BACKGROUND OF THE INVENTION

1. Field of the Invention

The present invention relates to computer modeling of pollution control devices, and particularly to a computer-implemented method for estimating corona power loss in a dust-loaded electrostatic precipitator.

2. Description of the Related Art

During the 20th century, the world witnessed vast industrial and urban development, which affected positively the standard of life of human beings. However, enormous types of waste in tremendous quantities were generated as a side effect of this development. Particulate emissions are definitely among the industrial waste that needs control. Fly ash is one of the residues generated in the combustion of coal. Fly ash is generally captured from the chimneys of coal-fired power plants, and is one of two types of ash that jointly are known as coal ash. Electrostatic precipitators are one of the most commonly used particulate control devices for collecting fly ash emissions from boilers, incinerators and many other industrial processes.

The basic principles governing the operation of electrostatic precipitators are relatively straightforward, and hence are well described in the literature. The most common geometry for an electrostatic precipitator is the wire-duct or wire-plate electrostatic precipitator (WDEP). A wide range of factors determines the performance of electrostatic precipitators. For optimum design of electrostatic precipitators, it is essential to determine the electric field, current density and hence the coronas power loss and, finally, the collection efficiency.

Theoretical (as well as experimental) analysis in WDEP has received the attention of several investigators. Many of the models reported depend on numerically solving the main system of equations describing the precipitator geometry with a certain choice of boundary conditions. Some models neglect the effect of particle space-charge density and others include it. The charge simulation method has been used to model the electrical characteristics of wire-tube electrostatic precipitators. Such a study involves the evaluation of the electric field, voltage, and charge density distributions in the presence of mild corona quenching. Success has been achieved in the use of the charge simulation method to model the electrical characteristics of cylindrical type electrostatic precipitators in the presence of dust loading. A modified numerical method for calculating the ion and particle charge density, the electric field intensity, and consequently the ion and particle current density in a WDEP has been proposed.

The characteristics of a WDEP have been predicted by combining the method of characteristics and the boundary element method (BEM). In this work, the effect of particle charge density on the precipitator modeling is ignored. Cristina and Feliziani proposed a procedure for the numerical computation of the electric field and current density distributions in a “DC” electrostatic precipitator in the presence of dust, taking into account the particle size distribution. Talaie proposed a model for the prediction of electric field strength distribution and voltage-current characteristics for a high-voltage wire-plate configuration. Ignoring the effect of particle movement and fluid flow, the results of the electrical part of the mathematical model are in good agreement with experimental data.

Zhang et al studied the collisions between charged particles and the collecting plate in a wire-plate electrostatic precipitator (ESP). An experimental study of trace metal emissions from a 220 MW coal fired power plant and a 6 MW fuel oil-based power plant was carried out by Reddy et al. Results of the measurements of the size distribution of seed particles after their precipitation in a wire-plate-type ESP with seven wire electrodes has been investigated by Kocik et al. Nikas et al studied the impact of the ionic wind on the gas flow and its influence on the particle transverse transport velocities in WDEP. The numerical results show the development of cross stream vortices due to ionic wind, with their magnitude depending on the applied wire-to-plate voltage.

# What to do
1 > Print the section of the electrostatic precipitator text that starts at "Zhang et al" and ends at "applied wire-to-plate voltage.".
2 > Proceed with the electrostatic precipitator text, picking up right after its final sentence.
The rows have no connection to the electrostatic precipitator text.

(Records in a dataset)
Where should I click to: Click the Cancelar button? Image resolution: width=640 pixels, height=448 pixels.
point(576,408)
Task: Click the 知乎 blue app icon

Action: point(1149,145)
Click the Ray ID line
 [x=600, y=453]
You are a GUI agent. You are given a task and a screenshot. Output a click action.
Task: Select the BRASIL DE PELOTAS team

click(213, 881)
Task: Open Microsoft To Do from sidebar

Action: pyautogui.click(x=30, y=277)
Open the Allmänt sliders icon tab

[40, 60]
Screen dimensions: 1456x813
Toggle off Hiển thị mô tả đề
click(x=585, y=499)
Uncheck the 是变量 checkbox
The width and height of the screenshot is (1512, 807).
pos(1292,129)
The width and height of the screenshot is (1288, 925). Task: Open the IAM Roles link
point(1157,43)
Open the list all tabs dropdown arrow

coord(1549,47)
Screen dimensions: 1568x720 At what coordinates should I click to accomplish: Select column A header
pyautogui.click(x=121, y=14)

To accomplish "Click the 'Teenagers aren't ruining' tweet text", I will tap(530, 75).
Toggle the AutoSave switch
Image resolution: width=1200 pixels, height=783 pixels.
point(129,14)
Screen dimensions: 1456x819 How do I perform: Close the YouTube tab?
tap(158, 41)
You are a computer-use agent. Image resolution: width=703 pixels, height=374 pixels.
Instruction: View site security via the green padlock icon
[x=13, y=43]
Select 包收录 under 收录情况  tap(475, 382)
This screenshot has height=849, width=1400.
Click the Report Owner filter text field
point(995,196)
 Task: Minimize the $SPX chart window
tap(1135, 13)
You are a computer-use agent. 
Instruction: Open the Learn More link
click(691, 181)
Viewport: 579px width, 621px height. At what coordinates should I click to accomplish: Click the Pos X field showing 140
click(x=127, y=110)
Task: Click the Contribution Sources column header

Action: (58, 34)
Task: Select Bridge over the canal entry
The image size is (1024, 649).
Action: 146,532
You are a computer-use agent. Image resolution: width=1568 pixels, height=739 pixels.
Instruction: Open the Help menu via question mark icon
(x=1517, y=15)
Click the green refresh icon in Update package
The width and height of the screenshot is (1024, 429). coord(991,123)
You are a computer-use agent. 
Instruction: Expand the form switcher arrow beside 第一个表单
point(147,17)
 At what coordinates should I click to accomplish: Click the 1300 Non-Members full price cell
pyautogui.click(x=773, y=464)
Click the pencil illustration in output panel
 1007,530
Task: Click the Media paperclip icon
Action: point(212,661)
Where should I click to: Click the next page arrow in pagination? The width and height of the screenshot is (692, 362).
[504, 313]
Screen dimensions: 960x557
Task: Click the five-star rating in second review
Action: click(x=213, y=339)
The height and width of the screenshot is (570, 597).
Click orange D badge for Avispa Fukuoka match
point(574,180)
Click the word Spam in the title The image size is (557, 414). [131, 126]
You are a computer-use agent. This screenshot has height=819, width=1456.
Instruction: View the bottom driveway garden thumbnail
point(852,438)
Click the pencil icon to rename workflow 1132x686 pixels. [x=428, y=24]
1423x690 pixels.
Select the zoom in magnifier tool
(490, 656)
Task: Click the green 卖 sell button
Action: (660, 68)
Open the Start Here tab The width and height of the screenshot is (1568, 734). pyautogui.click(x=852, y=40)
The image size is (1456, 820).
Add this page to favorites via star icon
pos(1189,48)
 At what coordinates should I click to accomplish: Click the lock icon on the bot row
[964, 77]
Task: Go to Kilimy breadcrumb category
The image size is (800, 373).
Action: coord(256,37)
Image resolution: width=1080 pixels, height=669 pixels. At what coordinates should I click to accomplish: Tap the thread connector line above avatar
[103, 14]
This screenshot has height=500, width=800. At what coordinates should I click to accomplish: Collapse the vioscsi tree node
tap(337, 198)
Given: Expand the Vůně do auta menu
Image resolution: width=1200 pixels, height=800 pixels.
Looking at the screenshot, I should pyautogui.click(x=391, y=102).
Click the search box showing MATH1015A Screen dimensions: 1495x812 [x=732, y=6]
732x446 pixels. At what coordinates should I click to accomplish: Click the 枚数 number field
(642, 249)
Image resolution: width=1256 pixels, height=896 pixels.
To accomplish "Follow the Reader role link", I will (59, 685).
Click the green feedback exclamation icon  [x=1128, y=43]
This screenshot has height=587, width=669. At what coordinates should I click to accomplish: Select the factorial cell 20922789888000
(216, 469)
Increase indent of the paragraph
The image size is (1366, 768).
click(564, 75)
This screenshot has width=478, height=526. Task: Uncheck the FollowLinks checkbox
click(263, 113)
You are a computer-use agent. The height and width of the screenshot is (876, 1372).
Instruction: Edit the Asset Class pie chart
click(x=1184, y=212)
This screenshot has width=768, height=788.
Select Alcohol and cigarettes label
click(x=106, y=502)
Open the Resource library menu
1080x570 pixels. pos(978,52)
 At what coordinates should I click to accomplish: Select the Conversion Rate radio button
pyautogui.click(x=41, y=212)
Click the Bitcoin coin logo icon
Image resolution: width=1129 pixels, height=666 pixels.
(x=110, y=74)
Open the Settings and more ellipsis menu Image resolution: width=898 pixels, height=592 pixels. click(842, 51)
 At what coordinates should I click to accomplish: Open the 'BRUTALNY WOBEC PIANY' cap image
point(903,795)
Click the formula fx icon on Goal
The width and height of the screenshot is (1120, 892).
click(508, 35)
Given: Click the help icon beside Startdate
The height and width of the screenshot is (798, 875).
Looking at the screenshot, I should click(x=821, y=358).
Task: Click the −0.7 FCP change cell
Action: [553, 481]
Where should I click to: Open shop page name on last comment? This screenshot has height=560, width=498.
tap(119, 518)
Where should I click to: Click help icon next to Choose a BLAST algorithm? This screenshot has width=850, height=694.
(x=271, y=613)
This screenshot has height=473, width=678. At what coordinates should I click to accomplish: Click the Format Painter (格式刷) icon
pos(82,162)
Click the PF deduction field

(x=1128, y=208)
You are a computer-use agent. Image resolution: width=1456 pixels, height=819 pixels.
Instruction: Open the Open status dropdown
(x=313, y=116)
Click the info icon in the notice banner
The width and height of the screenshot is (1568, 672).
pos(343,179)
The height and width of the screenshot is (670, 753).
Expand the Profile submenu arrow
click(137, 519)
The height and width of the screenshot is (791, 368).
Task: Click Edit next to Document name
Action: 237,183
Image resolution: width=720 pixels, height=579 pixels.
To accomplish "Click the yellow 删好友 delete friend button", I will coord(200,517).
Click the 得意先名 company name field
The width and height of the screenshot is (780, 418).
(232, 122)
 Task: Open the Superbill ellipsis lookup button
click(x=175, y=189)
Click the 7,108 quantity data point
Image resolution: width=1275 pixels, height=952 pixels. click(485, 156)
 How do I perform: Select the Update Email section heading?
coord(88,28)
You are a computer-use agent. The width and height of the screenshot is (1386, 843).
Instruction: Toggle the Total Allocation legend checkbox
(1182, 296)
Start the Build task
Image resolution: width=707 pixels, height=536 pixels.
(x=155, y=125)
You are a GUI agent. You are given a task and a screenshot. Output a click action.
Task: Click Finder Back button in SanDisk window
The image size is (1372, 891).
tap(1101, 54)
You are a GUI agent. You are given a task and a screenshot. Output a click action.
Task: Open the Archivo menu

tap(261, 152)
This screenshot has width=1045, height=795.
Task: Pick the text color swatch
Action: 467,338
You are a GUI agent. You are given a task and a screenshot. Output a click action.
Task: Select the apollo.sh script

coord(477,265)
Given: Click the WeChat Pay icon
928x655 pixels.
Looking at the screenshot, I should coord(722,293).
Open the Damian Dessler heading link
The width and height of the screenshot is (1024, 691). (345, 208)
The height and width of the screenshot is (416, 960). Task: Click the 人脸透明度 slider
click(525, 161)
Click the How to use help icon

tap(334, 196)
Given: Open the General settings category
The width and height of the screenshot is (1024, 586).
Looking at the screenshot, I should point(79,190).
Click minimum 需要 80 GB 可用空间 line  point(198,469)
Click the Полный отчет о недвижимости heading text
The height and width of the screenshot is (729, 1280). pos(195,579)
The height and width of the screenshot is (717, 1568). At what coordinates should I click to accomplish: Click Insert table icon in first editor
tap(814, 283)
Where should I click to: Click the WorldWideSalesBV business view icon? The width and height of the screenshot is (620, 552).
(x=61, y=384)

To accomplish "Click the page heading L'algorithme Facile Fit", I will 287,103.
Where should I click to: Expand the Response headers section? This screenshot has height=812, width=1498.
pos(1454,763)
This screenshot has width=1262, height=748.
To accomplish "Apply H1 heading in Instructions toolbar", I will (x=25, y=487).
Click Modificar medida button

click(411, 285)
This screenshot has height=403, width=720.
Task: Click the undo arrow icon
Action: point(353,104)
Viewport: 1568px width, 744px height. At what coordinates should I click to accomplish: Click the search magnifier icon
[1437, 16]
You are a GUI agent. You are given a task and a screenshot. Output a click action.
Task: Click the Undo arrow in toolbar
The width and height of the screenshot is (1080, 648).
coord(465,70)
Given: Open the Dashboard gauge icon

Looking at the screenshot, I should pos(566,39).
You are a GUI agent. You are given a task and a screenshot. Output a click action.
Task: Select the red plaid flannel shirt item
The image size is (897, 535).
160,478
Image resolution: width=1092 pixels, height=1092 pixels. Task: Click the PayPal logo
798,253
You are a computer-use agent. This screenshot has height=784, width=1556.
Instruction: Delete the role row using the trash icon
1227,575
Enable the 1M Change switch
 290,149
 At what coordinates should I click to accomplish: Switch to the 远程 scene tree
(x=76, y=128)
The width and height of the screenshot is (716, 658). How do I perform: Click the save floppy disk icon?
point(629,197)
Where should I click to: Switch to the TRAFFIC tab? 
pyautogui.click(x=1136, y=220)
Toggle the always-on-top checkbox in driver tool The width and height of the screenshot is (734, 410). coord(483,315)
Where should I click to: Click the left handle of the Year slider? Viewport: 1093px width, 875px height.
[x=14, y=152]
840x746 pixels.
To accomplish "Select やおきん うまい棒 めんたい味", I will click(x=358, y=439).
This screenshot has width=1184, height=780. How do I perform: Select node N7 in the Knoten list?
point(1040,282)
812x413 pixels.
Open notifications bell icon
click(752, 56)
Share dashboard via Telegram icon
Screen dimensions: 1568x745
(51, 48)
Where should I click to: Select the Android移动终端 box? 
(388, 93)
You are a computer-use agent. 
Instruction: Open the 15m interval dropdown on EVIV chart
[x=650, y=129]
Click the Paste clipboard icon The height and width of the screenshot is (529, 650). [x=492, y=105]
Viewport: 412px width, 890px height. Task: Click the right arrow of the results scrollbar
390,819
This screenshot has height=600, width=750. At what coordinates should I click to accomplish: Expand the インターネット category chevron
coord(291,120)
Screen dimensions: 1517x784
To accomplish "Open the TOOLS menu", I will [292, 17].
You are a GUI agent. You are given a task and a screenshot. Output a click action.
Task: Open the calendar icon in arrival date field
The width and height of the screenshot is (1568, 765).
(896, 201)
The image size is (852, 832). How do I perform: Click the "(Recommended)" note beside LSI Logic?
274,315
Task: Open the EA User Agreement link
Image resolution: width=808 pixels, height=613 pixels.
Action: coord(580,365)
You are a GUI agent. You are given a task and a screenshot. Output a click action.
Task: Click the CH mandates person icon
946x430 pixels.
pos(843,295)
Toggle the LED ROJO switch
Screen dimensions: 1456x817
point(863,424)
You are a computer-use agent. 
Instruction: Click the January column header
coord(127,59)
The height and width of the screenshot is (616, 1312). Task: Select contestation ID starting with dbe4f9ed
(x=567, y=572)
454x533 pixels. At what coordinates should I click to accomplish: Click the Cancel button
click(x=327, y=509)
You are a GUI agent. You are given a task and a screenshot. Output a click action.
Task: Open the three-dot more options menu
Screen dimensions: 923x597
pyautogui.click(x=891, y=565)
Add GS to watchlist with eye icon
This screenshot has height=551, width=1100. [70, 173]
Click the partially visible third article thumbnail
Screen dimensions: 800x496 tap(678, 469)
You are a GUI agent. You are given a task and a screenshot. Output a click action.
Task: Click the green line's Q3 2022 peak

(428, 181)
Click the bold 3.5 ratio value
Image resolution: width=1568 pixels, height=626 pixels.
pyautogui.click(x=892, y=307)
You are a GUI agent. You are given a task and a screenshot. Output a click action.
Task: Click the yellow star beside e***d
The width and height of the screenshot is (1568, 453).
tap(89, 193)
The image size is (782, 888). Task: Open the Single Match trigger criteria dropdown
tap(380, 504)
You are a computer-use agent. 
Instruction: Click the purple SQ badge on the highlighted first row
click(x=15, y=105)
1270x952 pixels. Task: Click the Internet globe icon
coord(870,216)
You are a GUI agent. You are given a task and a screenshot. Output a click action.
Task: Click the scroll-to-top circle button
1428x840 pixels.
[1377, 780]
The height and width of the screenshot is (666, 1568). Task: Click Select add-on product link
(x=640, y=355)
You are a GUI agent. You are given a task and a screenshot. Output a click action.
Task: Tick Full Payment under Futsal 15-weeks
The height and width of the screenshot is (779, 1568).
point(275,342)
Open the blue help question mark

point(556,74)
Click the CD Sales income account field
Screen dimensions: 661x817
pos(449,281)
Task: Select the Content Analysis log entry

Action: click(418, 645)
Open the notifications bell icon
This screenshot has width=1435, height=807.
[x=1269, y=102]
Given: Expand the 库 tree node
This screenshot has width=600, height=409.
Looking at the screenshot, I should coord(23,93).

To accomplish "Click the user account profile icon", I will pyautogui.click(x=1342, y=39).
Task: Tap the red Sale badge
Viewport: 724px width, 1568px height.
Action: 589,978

# Written responses
1 >
Zhang et al studied the collisions between charged particles and the collecting plate in a wire-plate electrostatic precipitator (ESP). An experimental study of trace metal emissions from a 220 MW coal fired power plant and a 6 MW fuel oil-based power plant was carried out by Reddy et al. Results of the measurements of the size distribution of seed particles after their precipitation in a wire-plate-type ESP with seven wire electrodes has been investigated by Kocik et al. Nikas et al studied the impact of the ionic wind on the gas flow and its influence on the particle transverse transport velocities in WDEP. The numerical results show the development of cross stream vortices due to ionic wind, with their magnitude depending on the applied wire-to-plate voltage.

2 >
Upwind (or downwind) finite difference scheme has been proposed by Lei et al for the calculation of the three-dimensional distributions of the electric potential and the space charge in a wire-plate electrostatic precipitator. Numerical calculations and experimental investigations of gas-particle flows involving an electrical field, as they are found in the electrostatic precipitation process, has been reported by Bottner.

Jedrusik et al. investigated the influence of the physicochemical properties (chemical composition, particle size distribution and resistivity) of the fly ash on the collection efficiency. For this purpose, three electrodes with a difference in design were tested. Under dust-free conditions, simultaneous solution for the governing Poisson's and current continuity equations of WDEP using a combined Boundary Element and Finite Difference Method over a one-quarter section of the precipitator has been reported by Rajanikanth. Xiangrong et al. presented the zero flux boundary condition for the turbulent mixing diffusion model at the wire plane of a wire-plate electrostatic precipitator.

Anagnostopoulos presented a numerical simulation methodology for the calculation of the electric field in wire-duct precipitation systems using finite differencing in orthogonal curvilinear coordinates to solve the potential equation. Neimarlija et al. used the finite volume discretization of the solution domain as a numerical method for calculating the coupled electric and space-charge density fields in WDEP. An unstructured cell-centered second order finite volume method has been proposed for the computation of the electrical conditions by Long et al.

In an experimental study, Miller et al. investigated the impact of different electrode configurations on the precipitator efficiency. Zhuang et al. presented experimental and theoretical studies for the performance of a cylindrical precipitator for the collection of ultra fine particles (0.05-0.5 μm). For particles of the size (0.01-0.1 μm), Ohyama et al. proposed a numerical model for calculation of the WDEP efficiency. For a cylinder wire plate electrode configuration, Dumitran et al. estimated the electric field strength and ionic space charge density.

Talaie et al. proposed a computational procedure to evaluate the voltage current characteristics in WDEP under positive and negative applied voltages. The model took the effect of particle charge into consideration and makes it possible to evaluate the rate of corona sheath radius augmentation as a result of increasing the applied voltage. Measurements of the mass collection rates along a pilot WDEP in an industrial environment has been made by Bacchiega et al. Long et al. used the unstructured finite volume method to compute the three-dimensional distributions of electric field and space charge density. Kim and Lee designed and tested a laboratory scale WDEP. Comparison with existing theoretical models has been made. The study investigated the effect of turbulent flow and the magnitude of rapping acceleration on the collection efficiency.

In computing the ionic space charge and electric field of WDEP, Beux et al. proposed a semi-analytical procedure, based on the Karhunen-Loeve (KL) decomposition to parameterize the current density field. The impact of fly ash resistivity and carbon content on the performance of WDEP has been investigated by Barranco et al.

Thus, in spite of the foregoing analyses, a system and method for estimating corona power loss in a dust-loaded electrostatic precipitator solving the aforementioned problems is desired.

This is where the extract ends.